Written problem:
Can you write out the listing word for word, everything from the line containing "Click the 1 lb $47.97 option cell" down to the line containing "Viewport: 582px width, 220px height.", both included? Leave the pictures out.

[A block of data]
++++++++++++++++++++

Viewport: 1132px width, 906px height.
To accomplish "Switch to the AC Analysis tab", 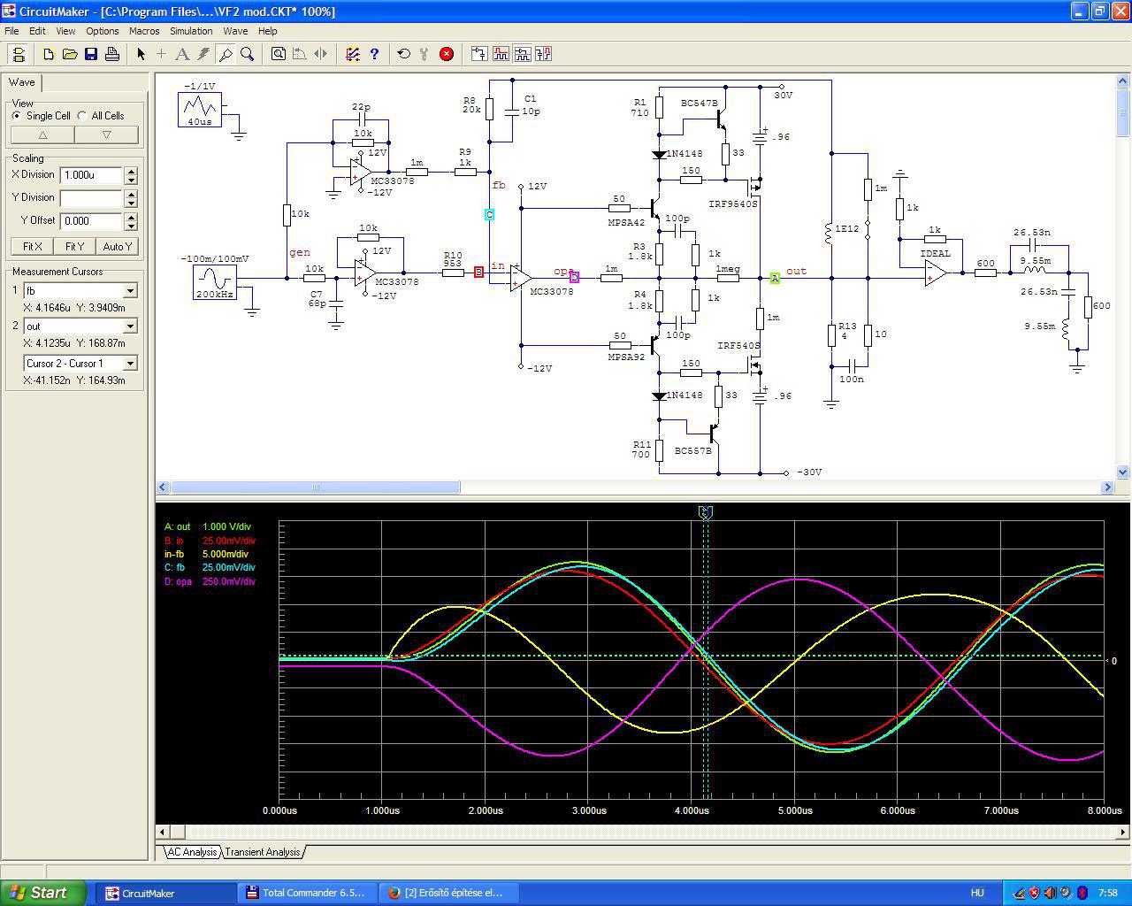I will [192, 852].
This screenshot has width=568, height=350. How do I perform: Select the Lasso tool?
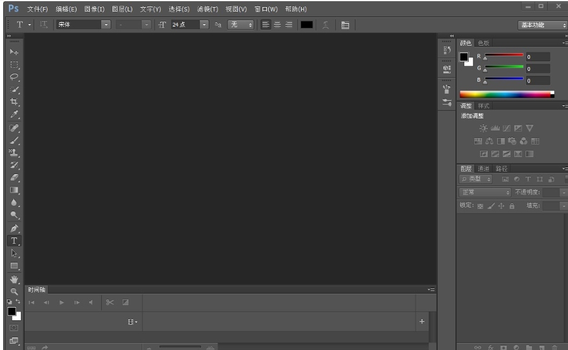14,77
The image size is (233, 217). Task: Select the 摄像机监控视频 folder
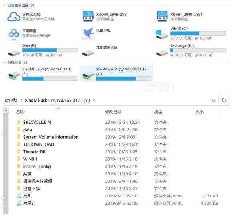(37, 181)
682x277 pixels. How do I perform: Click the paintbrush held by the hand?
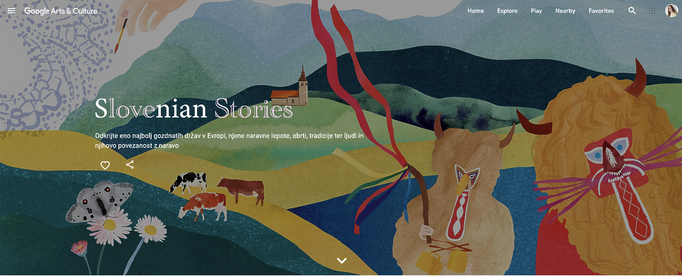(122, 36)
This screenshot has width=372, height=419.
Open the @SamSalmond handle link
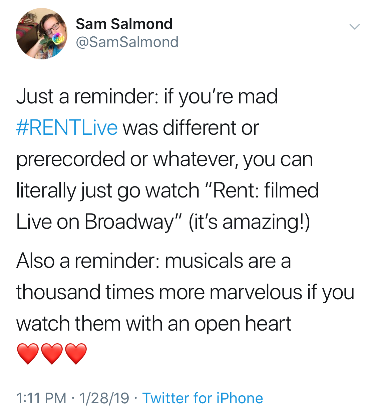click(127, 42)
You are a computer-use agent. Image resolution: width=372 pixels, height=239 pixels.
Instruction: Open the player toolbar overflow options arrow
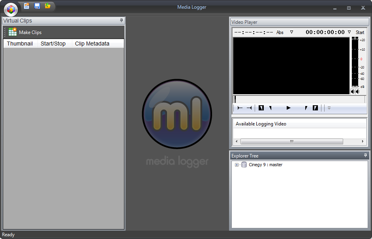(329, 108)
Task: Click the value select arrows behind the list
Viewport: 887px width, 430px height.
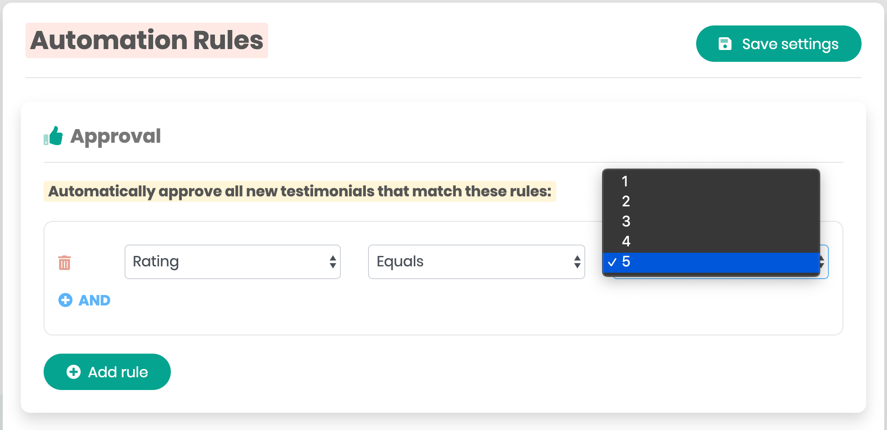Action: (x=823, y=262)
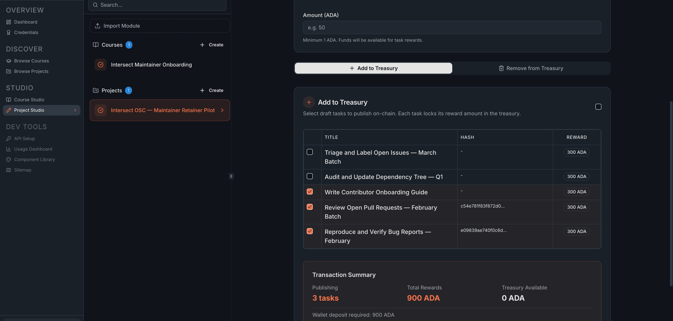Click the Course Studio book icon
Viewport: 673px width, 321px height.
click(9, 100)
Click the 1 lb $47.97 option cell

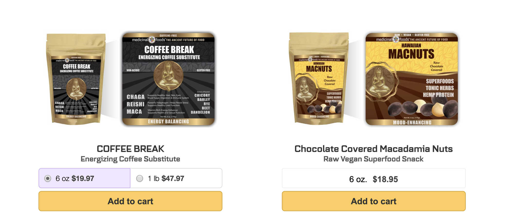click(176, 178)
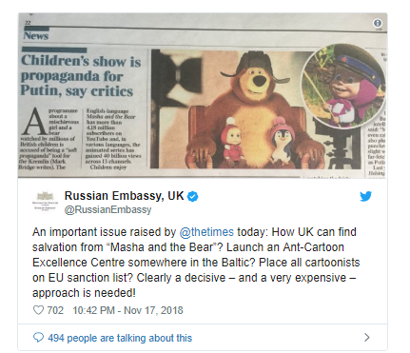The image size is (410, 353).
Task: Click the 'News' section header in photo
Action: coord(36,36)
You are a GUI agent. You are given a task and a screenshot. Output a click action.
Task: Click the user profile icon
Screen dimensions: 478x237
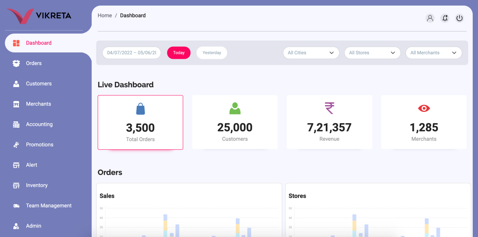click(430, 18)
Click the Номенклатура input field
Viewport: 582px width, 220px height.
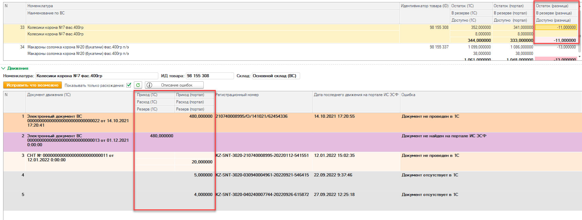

++++++++++++++++++++

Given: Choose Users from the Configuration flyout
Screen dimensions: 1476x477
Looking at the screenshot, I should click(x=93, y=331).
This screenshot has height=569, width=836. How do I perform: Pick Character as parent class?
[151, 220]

++++++++++++++++++++

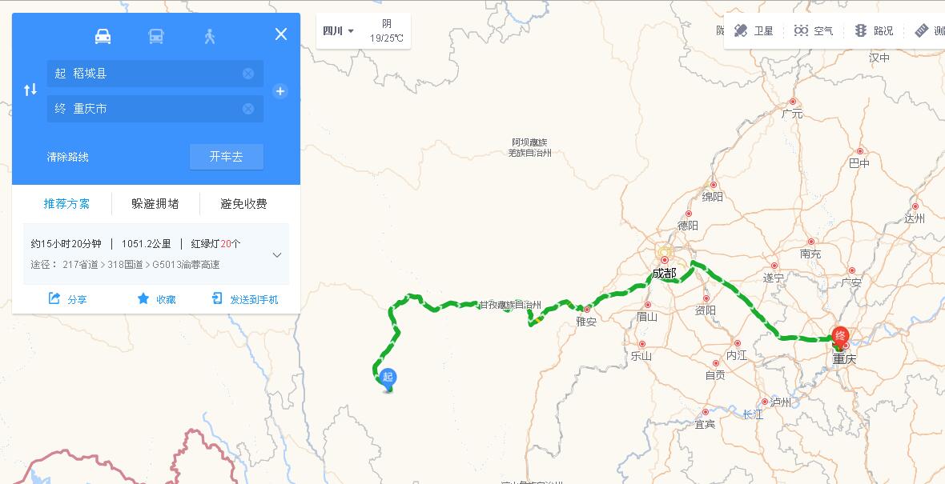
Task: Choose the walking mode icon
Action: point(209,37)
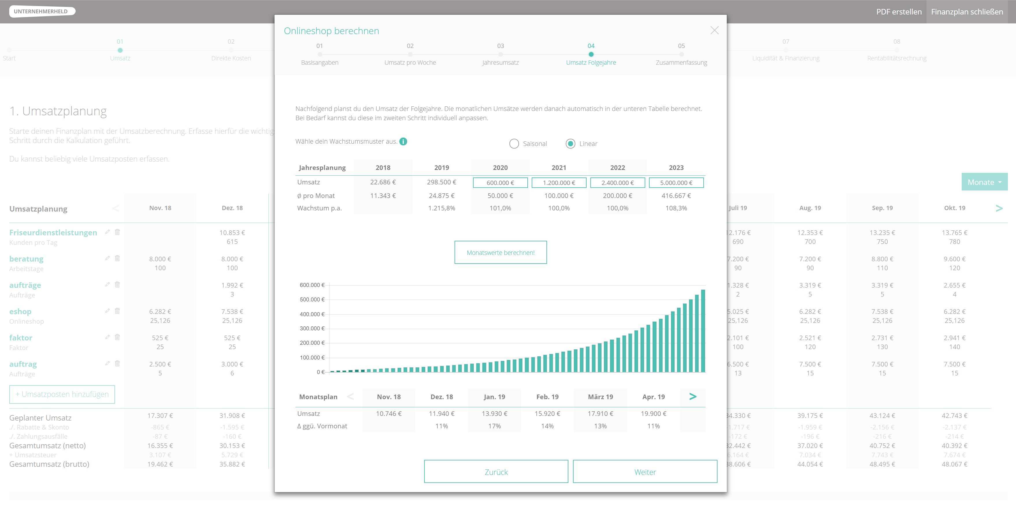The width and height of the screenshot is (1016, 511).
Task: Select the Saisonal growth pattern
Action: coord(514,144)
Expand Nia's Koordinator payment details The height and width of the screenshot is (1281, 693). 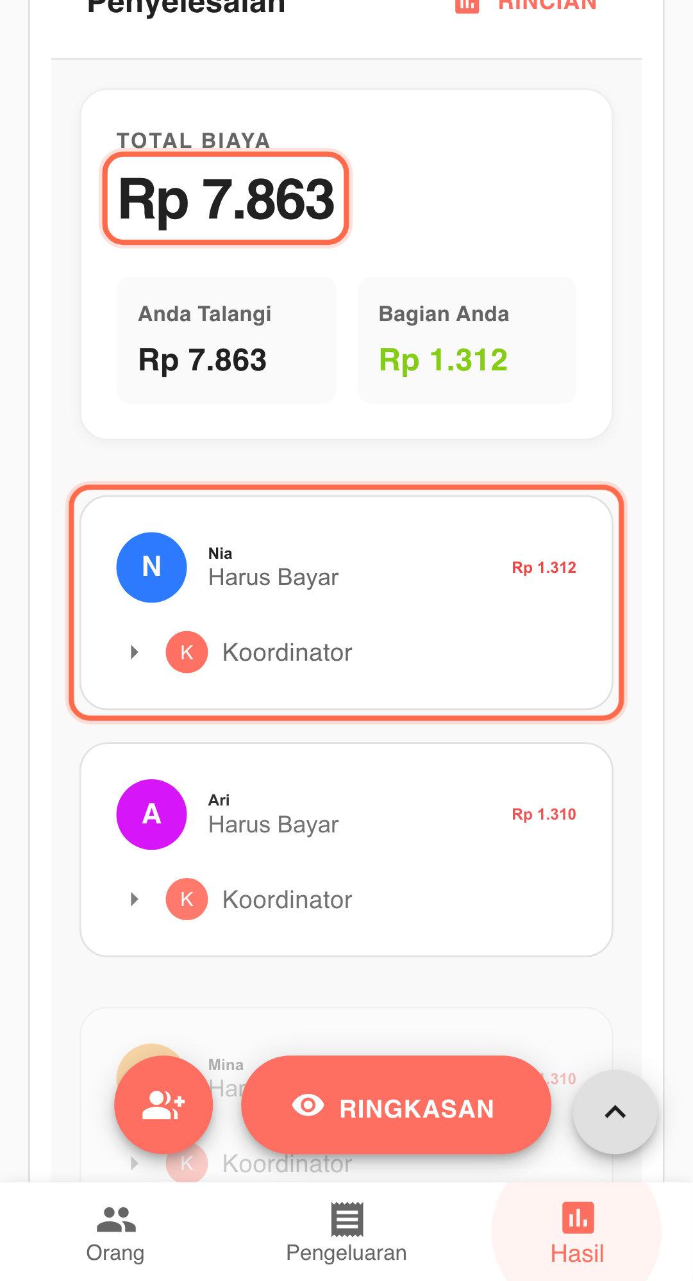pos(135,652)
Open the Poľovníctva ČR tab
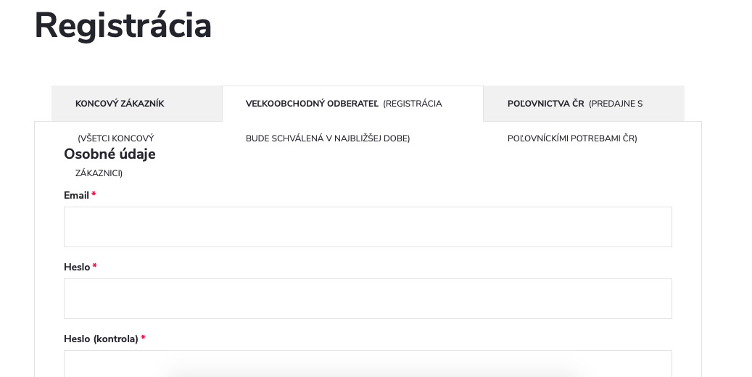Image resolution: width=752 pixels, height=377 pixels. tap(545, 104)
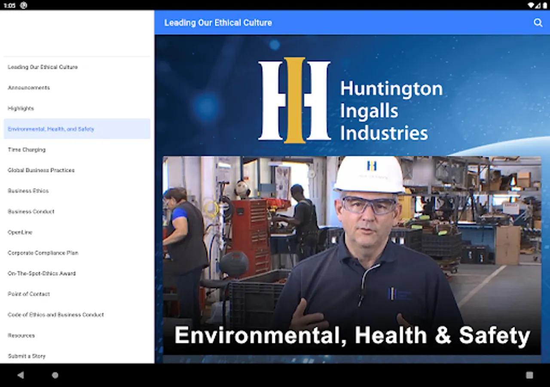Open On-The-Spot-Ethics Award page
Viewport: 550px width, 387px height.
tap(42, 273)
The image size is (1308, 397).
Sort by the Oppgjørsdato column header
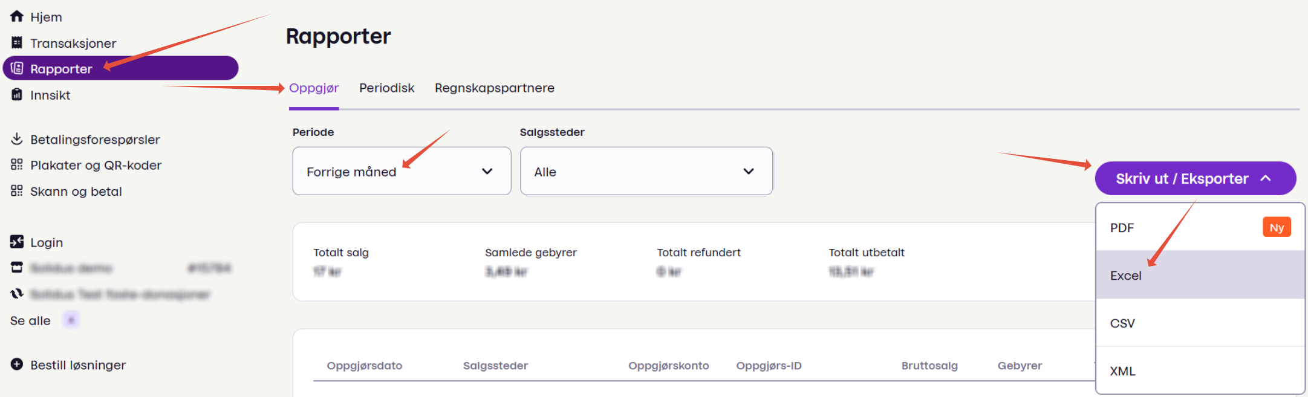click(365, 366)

++++++++++++++++++++

Response below:
Click the 1 lb $47.97 option cell

click(176, 178)
The image size is (410, 353).
Task: Click the 'News' section header in photo
Action: coord(36,36)
You are a GUI agent. You are given a task and a screenshot. Output a click action.
Task: Click the user profile icon
Screen dimensions: 478x237
click(430, 18)
Click the Номенклатура input field
Viewport: 582px width, 220px height.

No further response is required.